1,5 million de spectateurs chaque année
«Presque chaque ville et village du pays possède son propre siège de la GAA (Association athlétique gaélique)», peut-on lire sur le site de l’institution l’institution qui chapeaute l’ensemble des sports gaéliques en Irlande. On compte plus de 2 200 clubs parmi les 32 comtés qui composent le pays. «Si on regarde Dublin, le football gaélique n’a jamais été aussi populaire aujourd’hui. Même constat dans les autres villes du pays», observe Paul Rouse, professeur d’histoire du sport à l’université de Dublin (UCD).

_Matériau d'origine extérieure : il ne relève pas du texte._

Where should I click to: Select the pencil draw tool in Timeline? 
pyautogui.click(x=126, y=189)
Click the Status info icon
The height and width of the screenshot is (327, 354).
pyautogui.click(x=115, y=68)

Selon une étude réalisée par Ipsos MRBI, le football gaélique est le premier sport en Irlande en termes de nombre de spectateurs. Chaque année, les 32 comtés d’Irlande sélectionnent les meilleurs joueurs au sein de leurs clubs, à la manière d’une équipe professionnelle. Les comtés s’affrontent ensuite pendant les mois d’été dans le cadre des All Irelands, le principal championnat du pays. Les meilleures équipes se retrouvent pour les phases finales à Croke Park, à Dublin, qui accueille l’événement depuis 1885. Chaque année, 1,5 million de personnes viennent assister à un match des All Irelands. Un engouement qui se vérifie aussi à la télévision : la finale opposant les comtés de Dublin et de Kerry en 2019 a été l’événement sportif le plus regardé de l’année.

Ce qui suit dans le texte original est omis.